= Cognitive response model =

The cognitive response model of persuasion locates the most direct cause of persuasion in the self-talk of the persuasion target, rather than the content of the message.

Anthony Greenwald first proposed the theory in 1968.

The cognitive response model shows that learning our cognitive responses to persuasion provides a basis for understanding the persisting effects of communication. Greenwald’s theory states that we remember our cognitive responses better than actual information presented to us. Simply put, we are better at remembering our thoughts about an argument during the argument, rather than the actual argument itself.

==Responses==
Two types of cognitive responses exist: direct and indirect. Direct responses are relevant to the material being presented and can increase persuasion. For example, when presented with the fact, “ 9 out of 10 college students drink alcohol”, and your cognitive response is, “ Yeah, I would say most of the people at my school are drinkers”, you would be having a direct response. Indirect responses have nothing to do with the material at hand and do not increase persuasive effects. If presented with the same fact, “ 9 out of 10 college students drink alcohol", and your cognitive response is, “I wonder what I am doing this weekend”, you would have an indirect response.

==Research==
Research supporting the model shows that persuasion is powerfully affected by the amount of self-talk that occurs in response to a message. The degree to which the self-talk supports the message and the confidence that recipients express in the validity of that self-talk further support the cognitive response model.
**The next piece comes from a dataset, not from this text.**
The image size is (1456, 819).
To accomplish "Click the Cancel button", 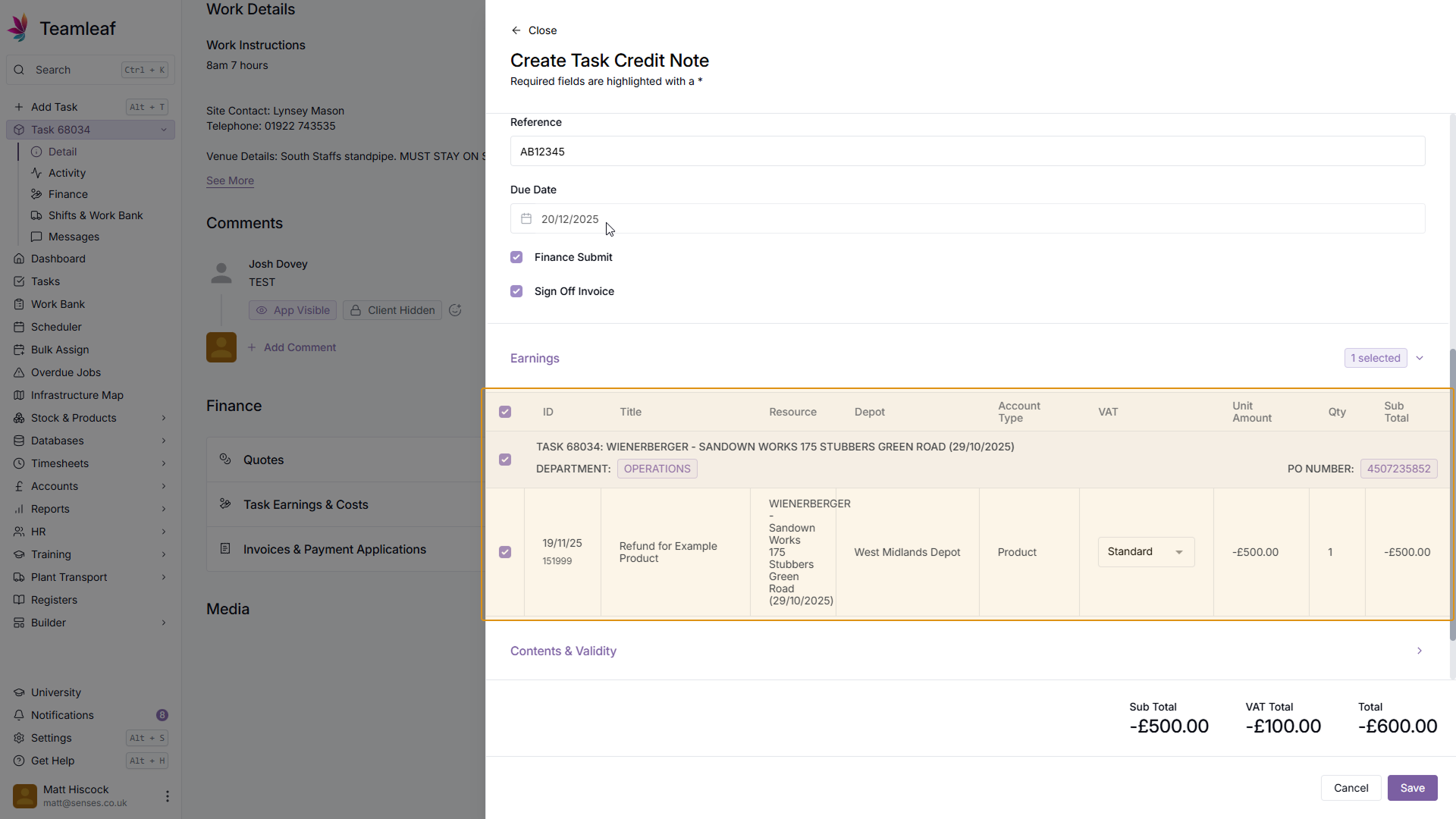I will (1351, 788).
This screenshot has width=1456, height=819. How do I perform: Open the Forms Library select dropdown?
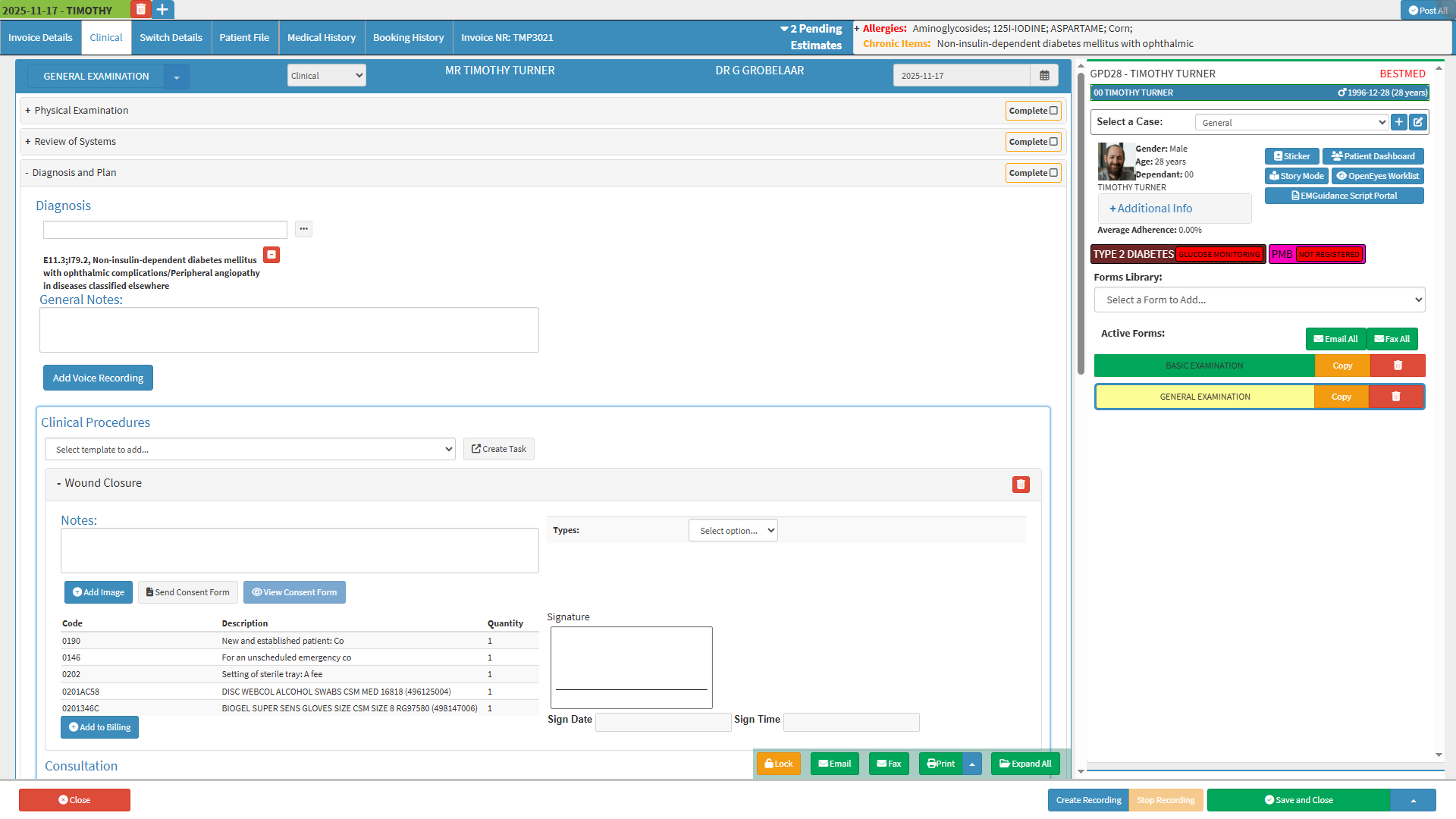coord(1259,300)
==Implications for persuasion==
The cognitive response model suggests that effective messages should take into account factors that are likely to enhance positive cognitive responses to the receivers.

Counterarguments, in contrast, are negative cognitive responses that prohibit persuasion. Factors that reduce counterarguments include communicator expertise and insufficient time and ability to formulate counterarguments. Such tactics are often used in interrogations.